Yes, I said it! Even though the entire point of Peek is to be non-blocking, there is a certain case under which Peek will block. Of course I am talking about the .NET Framework, and I am using version 1.1 from Microsoft. I should really try this same situation under Mono.
What lead me to make this statement so boldly is taking a look at the Rotor source code. Now I realize that Rotor is not what MS uses, but I figured it is good enough to give me some insight.
It turns out that if the stream is empty, that is, it is never streamed anything (haha, that sounds funny), then the Peek function will block. It is obvious from the Rotor source when looking at the implementation of Peek. A stream starts off in a non-blocked status. The charPos and charLen are both zero. They correspond to how much of the stream has been read by the SteamReader consumer, and how much has been buffered by the StreamReader itself. These start off equal, so the implementation of Peek calls a Read. Of course there is nothing to read, so the Read function blocks. This results in Peek being equivalent to a Read on the first (or zeroth? if nothing is ever read) byte read in terms of blocking.

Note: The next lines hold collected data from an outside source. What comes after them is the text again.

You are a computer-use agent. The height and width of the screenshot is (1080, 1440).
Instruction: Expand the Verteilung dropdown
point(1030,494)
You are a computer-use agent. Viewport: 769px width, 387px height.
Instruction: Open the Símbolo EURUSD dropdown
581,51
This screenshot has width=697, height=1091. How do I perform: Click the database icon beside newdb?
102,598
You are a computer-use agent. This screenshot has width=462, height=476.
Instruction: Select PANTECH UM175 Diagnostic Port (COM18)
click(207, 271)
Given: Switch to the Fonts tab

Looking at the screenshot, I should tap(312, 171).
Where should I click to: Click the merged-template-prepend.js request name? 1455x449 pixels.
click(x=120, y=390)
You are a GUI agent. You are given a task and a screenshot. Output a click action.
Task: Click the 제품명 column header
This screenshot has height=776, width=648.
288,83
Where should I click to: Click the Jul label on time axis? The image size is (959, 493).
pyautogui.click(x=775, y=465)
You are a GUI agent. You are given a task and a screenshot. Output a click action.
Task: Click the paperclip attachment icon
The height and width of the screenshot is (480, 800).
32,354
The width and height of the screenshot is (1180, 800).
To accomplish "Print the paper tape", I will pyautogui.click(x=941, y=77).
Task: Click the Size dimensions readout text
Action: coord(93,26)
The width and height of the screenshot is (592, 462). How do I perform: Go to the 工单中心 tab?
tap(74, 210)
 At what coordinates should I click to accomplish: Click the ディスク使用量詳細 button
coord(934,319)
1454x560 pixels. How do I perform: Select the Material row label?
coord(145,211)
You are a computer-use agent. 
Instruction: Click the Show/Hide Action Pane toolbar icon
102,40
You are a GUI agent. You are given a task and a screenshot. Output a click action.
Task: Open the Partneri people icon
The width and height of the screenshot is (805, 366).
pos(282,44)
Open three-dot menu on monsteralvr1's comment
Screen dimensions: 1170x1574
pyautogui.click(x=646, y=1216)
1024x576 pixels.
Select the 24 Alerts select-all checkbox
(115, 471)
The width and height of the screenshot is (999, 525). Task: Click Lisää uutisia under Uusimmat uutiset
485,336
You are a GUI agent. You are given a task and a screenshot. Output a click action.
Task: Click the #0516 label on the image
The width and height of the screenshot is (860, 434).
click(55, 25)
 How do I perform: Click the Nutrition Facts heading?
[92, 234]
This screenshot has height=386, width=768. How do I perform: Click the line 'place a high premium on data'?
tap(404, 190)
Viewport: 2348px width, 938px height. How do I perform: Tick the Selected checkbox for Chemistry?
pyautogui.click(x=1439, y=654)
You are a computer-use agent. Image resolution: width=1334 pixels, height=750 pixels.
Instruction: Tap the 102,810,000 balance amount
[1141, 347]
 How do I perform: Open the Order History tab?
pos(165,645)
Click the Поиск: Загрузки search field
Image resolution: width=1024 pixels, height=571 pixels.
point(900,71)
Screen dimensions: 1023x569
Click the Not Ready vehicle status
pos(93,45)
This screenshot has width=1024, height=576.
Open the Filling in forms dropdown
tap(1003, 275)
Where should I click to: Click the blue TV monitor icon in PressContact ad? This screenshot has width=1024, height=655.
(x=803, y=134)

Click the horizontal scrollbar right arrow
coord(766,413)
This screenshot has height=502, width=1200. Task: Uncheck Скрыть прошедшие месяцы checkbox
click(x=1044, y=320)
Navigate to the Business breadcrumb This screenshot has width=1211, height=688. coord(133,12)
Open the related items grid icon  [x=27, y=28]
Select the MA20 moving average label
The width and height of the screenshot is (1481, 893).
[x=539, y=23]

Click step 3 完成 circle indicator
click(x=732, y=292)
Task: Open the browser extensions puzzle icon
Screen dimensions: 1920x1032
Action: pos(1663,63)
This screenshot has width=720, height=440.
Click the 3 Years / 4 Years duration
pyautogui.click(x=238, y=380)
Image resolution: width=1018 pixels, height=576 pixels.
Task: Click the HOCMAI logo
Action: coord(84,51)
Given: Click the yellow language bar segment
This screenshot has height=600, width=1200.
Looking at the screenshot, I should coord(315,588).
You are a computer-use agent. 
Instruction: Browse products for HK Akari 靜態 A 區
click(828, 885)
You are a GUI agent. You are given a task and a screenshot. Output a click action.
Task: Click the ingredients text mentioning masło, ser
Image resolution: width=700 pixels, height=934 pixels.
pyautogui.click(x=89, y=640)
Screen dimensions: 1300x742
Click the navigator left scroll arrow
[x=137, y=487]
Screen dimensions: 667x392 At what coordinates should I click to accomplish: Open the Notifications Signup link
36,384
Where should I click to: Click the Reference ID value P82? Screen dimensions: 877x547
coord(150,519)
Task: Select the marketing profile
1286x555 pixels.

How did I run into this? Well, I’m reading from StandardOutput and StandardError as created by a System.Diagnostics.Process. If a command runs successfully, it usually doesn’t output anything on stderr. The catch is that stderr cannot be ignored. If there is data to read on stderr, it will block stdout, and visa versa, so both streams must be read. What is worse is that if you start reading both streams, stderr blocks immediately. The solution??? Spawn threads to read each, and abort the thread which is blocked on the read from stderr.
If anyone has a better solution, I could really use it. Right now I’m limited to using a time out to trigger the abort on my threads. I’d rather have something which ends sooner.